Note: This commentary was first published December 24 at HuffPost Religion.
What does the birth of the baby Jesus 2,000 years ago have to offer the violent, troubled world we live in? Or what would Jesus say to the NRA?
I want to suggest: a lot. A whole lot.
Jesus entered the world from a posture of absolute vulnerability – as an unarmed, innocent child during a time of tremendous violence. The Bible speaks of a terrible massacre as Jesus was born, an unspeakable act of violence as King Herod slaughters children throughout the land hoping to kill Jesus (which the church remembers annually as the massacre of the Holy Innocents).
Perhaps the original Christmas was marked more with agony and grief like that in Connecticut than with the glitz and glamour of the shopping malls and Christmas parades. For just as Mary and Joseph celebrated their newborn baby, there were plenty of other moms and dads in utter agony because their kids had just been killed.
From his birth in the manger as a homeless refugee until his brutal execution on the Roman cross, Jesus was very familiar with violence. Emmanuel means "God with us." Jesus' coming to earth is all about a God who leaves the comfort of heaven to join the suffering on earth. The fact that Christians throughout the world regularly identify with a victim of violence – and a nonviolent, grace-filled, forgiving victim – is perhaps one of the most fundamentally life-altering and world-changing assumptions of the Christian faith. Or it should be.
So what does that have to do with the NRA? Underneath the rhetoric of the gun-control debate this Christmas is a nagging question: Are more guns the solution to our gun problem?
Everything in Jesus' world, just as in ours, contends that we must use violence to protect the innocent from violence, which is the very thing Jesus came to help us un-learn through his nonviolent life and death on the cross. Surely, we think, if God were to come to earth, he should at least come with a bodyguard – if not an entire entourage of armed soldiers and secret service folk. But Jesus comes unarmed.
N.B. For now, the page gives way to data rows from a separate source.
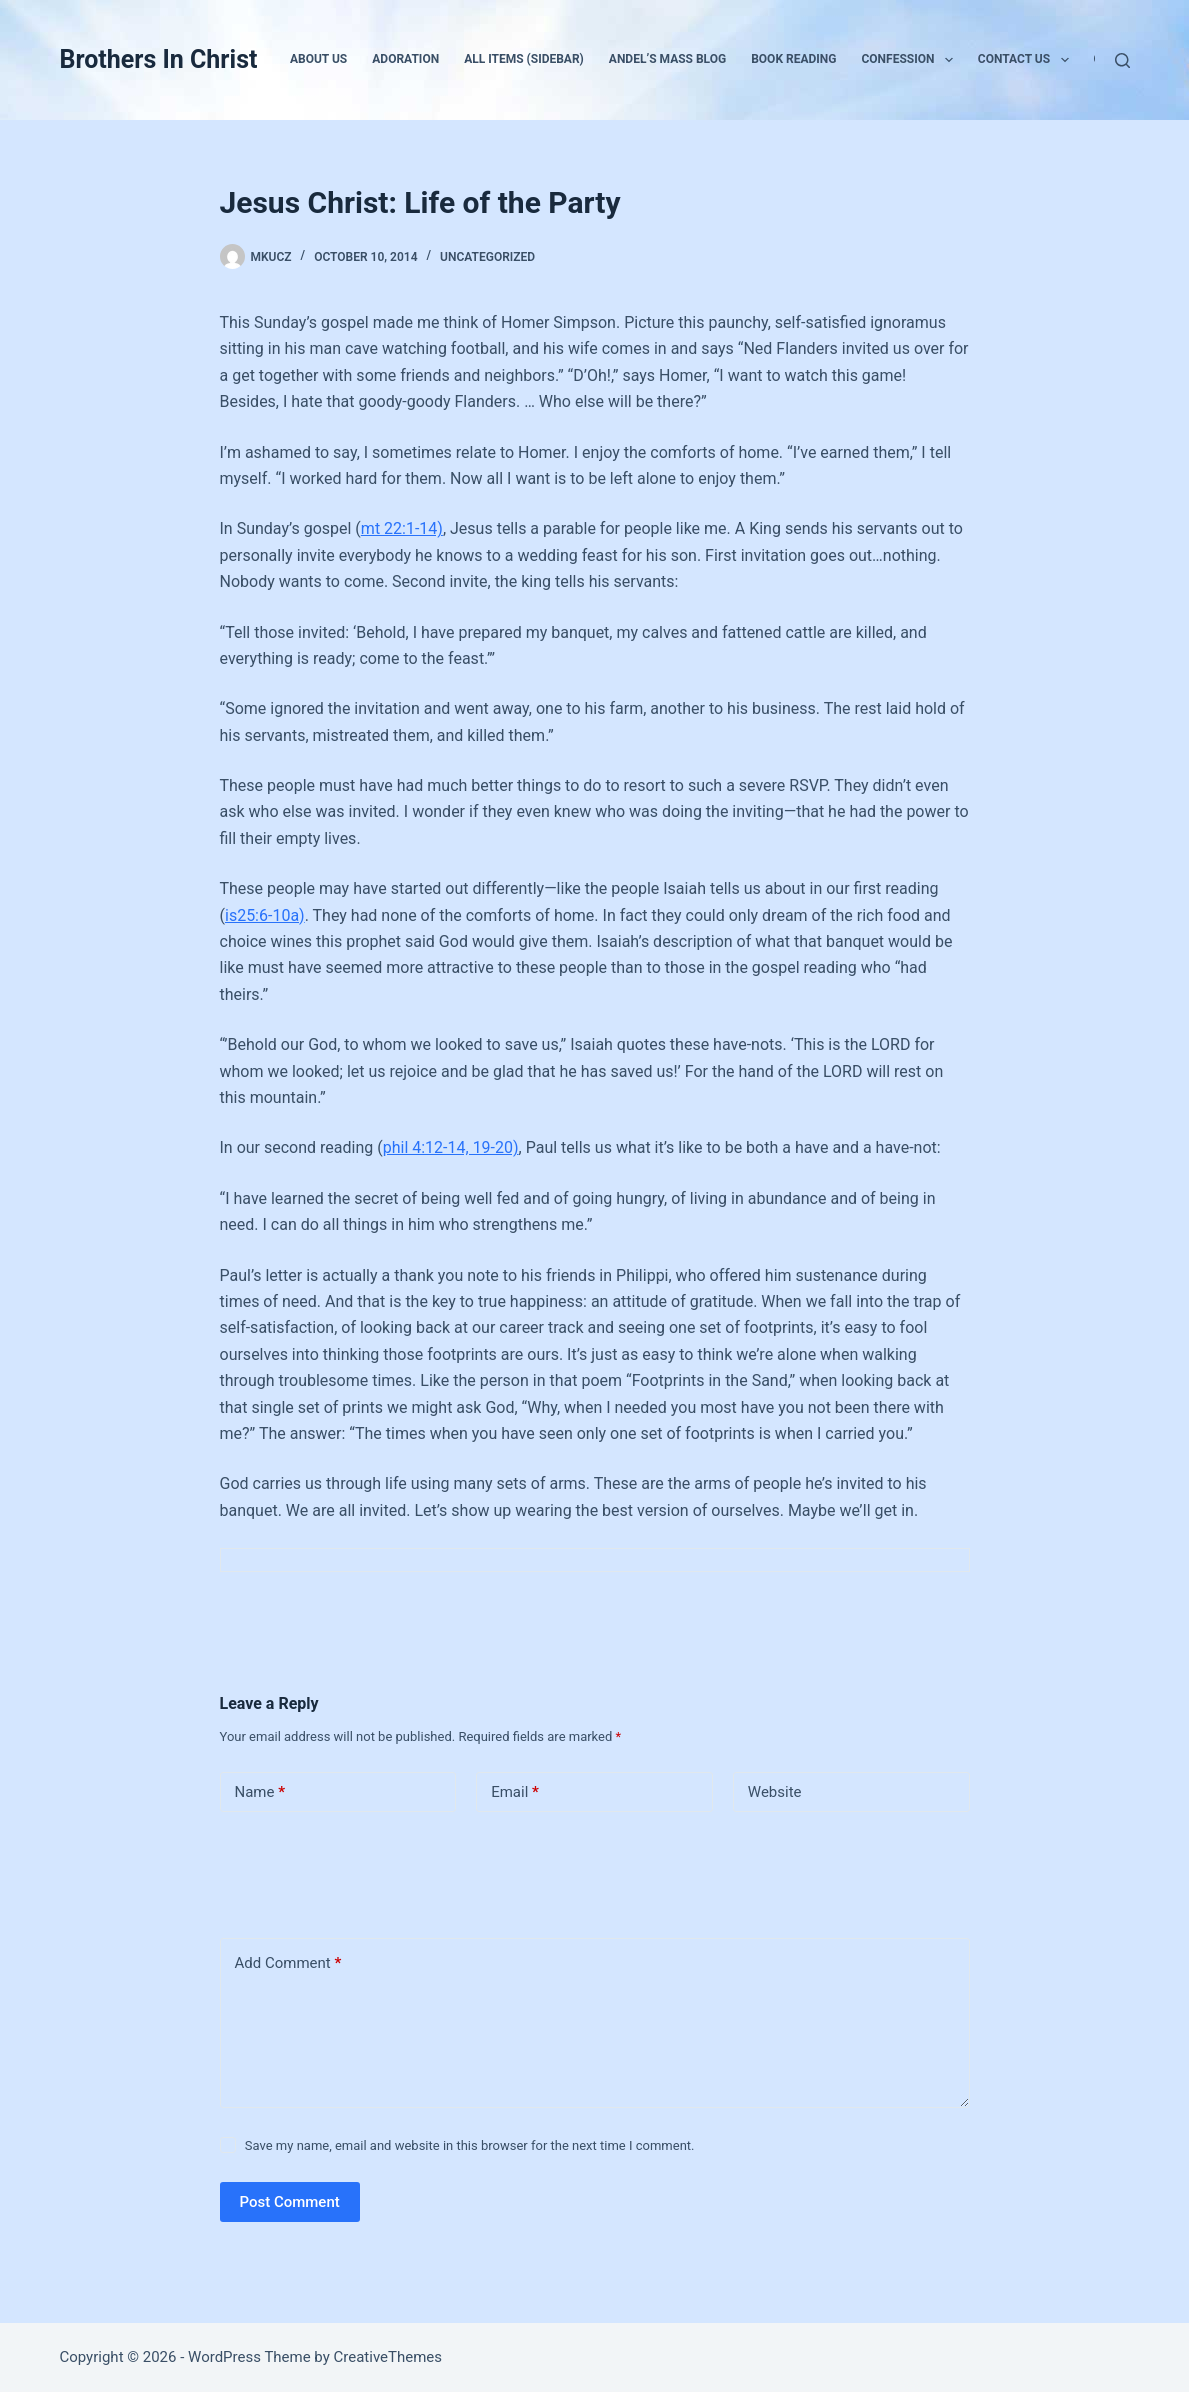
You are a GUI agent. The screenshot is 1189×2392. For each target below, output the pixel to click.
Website (775, 1792)
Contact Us (1027, 60)
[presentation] (357, 1871)
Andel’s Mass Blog (667, 59)
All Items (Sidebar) (524, 59)
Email (515, 1792)
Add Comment (288, 1963)
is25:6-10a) (265, 915)
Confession (910, 60)
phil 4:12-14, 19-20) (451, 1147)
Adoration (405, 59)
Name (260, 1792)
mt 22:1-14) (402, 528)
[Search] (1122, 60)
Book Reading (793, 59)
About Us (318, 59)
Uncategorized (487, 257)
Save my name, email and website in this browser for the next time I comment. (470, 2145)
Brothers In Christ (158, 59)
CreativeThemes (388, 2357)
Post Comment (290, 2202)
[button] (949, 60)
Surely, we think, if God were about to be killed he would bust out a can of butt-kicking wrath; but Jesus looks into the eyes of those about to kill him and says, "Father forgive them." The Bible goes so far to say that the wisdom of God makes no sense to the logic of this world, in fact it may even seem like "foolishness" (or at least utopian idealism).
When soldiers come to arrest and execute Jesus, one of his closest friends defensively picks up a sword to protect him. Jesus' response is stunning: He scolds his own disciple and heals the wounded persecutor. It was a tough and very counter-intuitive lesson: "The one who picks up the sword dies by the sword ... there is another way."
That lesson that Jesus taught his disciple is as relevant to us, and the NRA, as it was the early movement of Christians in the first century. Violence will not rid the world of violence. You do not use swords to get rid of swords or guns to get rid of guns. There is another way.
Many Christians have begun to speak of Jesus as an interruption to the "myth of redemptive violence," the assumption that we can use violence to get rid of violence or that we can destroy a life to save a life. The myth of redemptive violence has many ugly faces. It teaches us that we can kill those who kill to show that killing is wrong. It teaches us to live by the law of "an eye for an eye, a tooth for a tooth" a law that Jesus firmly spun on its head, saying, "You've heard it said 'an eye for an eye, and a tooth for a tooth ... but I tell you..." There is another way. Killing to show that killing is wrong is like trying to teach holiness by fornication. The cure is as bad as the disease.
At one point Jesus even weeps over the violent world he lived in, lamenting that "they did not know the things that would lead to peace." The fact that Jesus carried a cross rather than a sword has something relevant and redemptive to offer our violent-possessed world. After all, the Bible has a lot to say about loving enemies, and "Thou shalt not kill," but doesn't even mention the right to bear arms.
So let's imagine. What would Jesus say to our nation, where these are things are true:
• 10,000 people die from gun-related homicides each year, that's one Sandy Hook massacre a day, every day
• There are nearly 90 guns for every 100 people
• There are more than 51,000 licensed gunshops (and 30,000 supermarkets)
• Guns that can shoot 100 rounds a minute, and are only designed to kill, are still legal
• Other than auto accidents, gun violence is the leading cause of death of young people (under 20)
• $20,000 a second is spent on war
There is a reason we talk about "Peace on Earth" so much around Christmas. There is a reason why we talk about Jesus as the "Prince of Peace." He consistently taught that we can disarm violence without mirroring it, and that we can rid the world of evil without becoming the evil we abhor. So let us recommit ourselves to Peace this Christmas season and new year – in honor of Jesus, and in honor of the holy innocents.
Shane Claiborne is a justice and peace activist and the author of The Irresistible Revolution.